After careful consideration and consultation, with the guidance of your dentist, you’ve decided that implant surgery is the best solution for your dental woes. This can happen for a plethora of reasons, but most often, implants are installed when a tooth is experiencing trouble below the gum line. This means that procedures like a root canal or cavity filling won’t be able to reach the problem area, and therefore, an implant is the best route to take to fix a tooth that needs to be extracted. Once a tooth is removed, an implant is installed in its place with metal posts or frames directly into the jawbone beneath your gums.
Implants fuse into your jawbone and serve as artificial teeth providing the same support and structure a real tooth would. If a tooth needs to be removed due to issues below the gum line, it’s important to replace the tooth with a replica in order to maintain the structure of all your other teeth. These implants are important to everyday functions like eating and talking. Alternative options include things like bridges and dentures, which can be uncomfortable and unnatural-feeling for some. For most people, bridges and dentures are not practical or possible to wear, making implants one of the most common choices for people who need to remove teeth and replace them with a long-lasting and comfortable solution.
Types of Implants
There are two different types of implants that are recommended by oral surgeons and dentists, which are also approved by the ADA:
Endosteal: These implants are placed directly into the jawbone and once the gum tissue has healed upon the first surgery, a second surgery is needed to connect a post to the initial implant.
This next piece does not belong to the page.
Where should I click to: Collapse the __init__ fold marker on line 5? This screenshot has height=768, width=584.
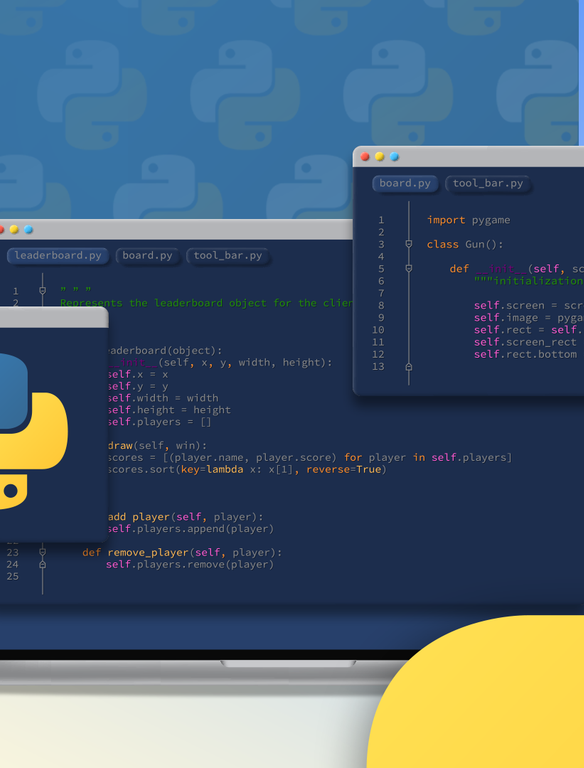(x=409, y=268)
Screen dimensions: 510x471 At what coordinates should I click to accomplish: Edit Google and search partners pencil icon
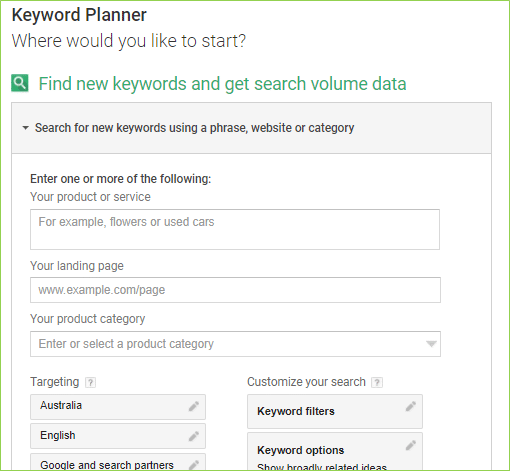194,465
After this, a false tooth is attached to the post to maintain a natural look.
Subperiosteal: These types of implants require a metal frame that is installed and grafted onto the jawbone. Posts are then attached to the frame, which protrudes through the gums. Artificial teeth are then placed onto the posts.
To be eligible for implants, you must have healthy gums and enough bone structure in your jaw to support the implant. You also have to make sure you keep your gums and oral health in tip-top shape to support your new implant. Implants are the preferred option because neighboring teeth don’t need to be ground down or prepped like they do with bridges and don’t need to be held down in place with intrusive metal that can become uncomfortable.
Upon your implant surgery, you will have to be very cautious to not disturb the surrounding area. There are many helpful tips to help you navigate the first few hours, day, and weeks following your procedure:
Post-op: Immediately after surgery, you will want to bite down on the gauze your surgeon has placed in the operated area. Do so gently, while making sure they remain in place. Don’t touch, remove, or replace the gauze within the first hour after surgery unless the bleeding is not controlled, in which case you should contact your oral surgeon immediately. If there is minimal bleeding that hasn’t stopped, place enough gauze in the area in hold in place with slight pressure until it stops (about 30 minutes). After the initial hour, you can change your gauze as you feel necessary.
Caution: Be careful to not cause any direct contact with the surgical site. Don’t probe the area with any objects, brushes, or floss. You can brush your teeth, however, but very carefully, making sure to avoid the area for the first few days, especially. Refrain from smoking during the healing process as it can delay healing and increase discomfort, causing “dry sockets.”
Pain: With any kind of oral surgery there will always be a level of discomfort, swelling, and pain. There will also be a bit of oozing from the implant site for about 48 hours after the procedure. Your surgeon will prescribe the appropriate pain medications for you to help reduce the level of discomfort you may feel within the next couple of days.
Icing: The first 24 hours after your surgery are the most crucial for icing. Use ice packs are specifically made for facial icing that is gentle and won’t be too hard or painful to hold on the surgery site. Never ice for more than 15 minutes at a time and be sure to ice in short rounds, without ever overexposing your skin to cold temperatures.
Cleaning: You can brush your teeth the night of your surgery but very carefully around the implant. It’s important to keep your mouth clean since you will have an open wound in your mouth for several days that is susceptible to bacteria that can grow in the mouth. You can begin salt water rinses 24 hours after your surgery using one tablespoon of salt for every 8 ounces of water. Swish the salt water gently in your mouth and allow the water to spill out of your mouth into the sink, do not forcefully spit it out as it can disrupt the clotting process of the implant wound site. You can rinse up to three times a day, especially after eating.
Activities: The day of your surgery will be restricting as you shouldn’t move around too much after your procedure and consider bed rest for the remainder of the day. Any vigorous activity can increase bleeding, swelling, and pain. Also be very careful when standing up from laying position and some people can experience light-headedness and dizziness immediately following the procedure. Avoid exercise for at least 3 to 4 days following surgery, and be aware of your lowered caloric and fluid intake post-surgery.
Having implant surgery may seem intimidating, but it’s a procedure that is one every day for people from all walks of life. People of all ages can benefit from this kind of dental surgery and go on to live normally with their implants as though they have their original tooth in place.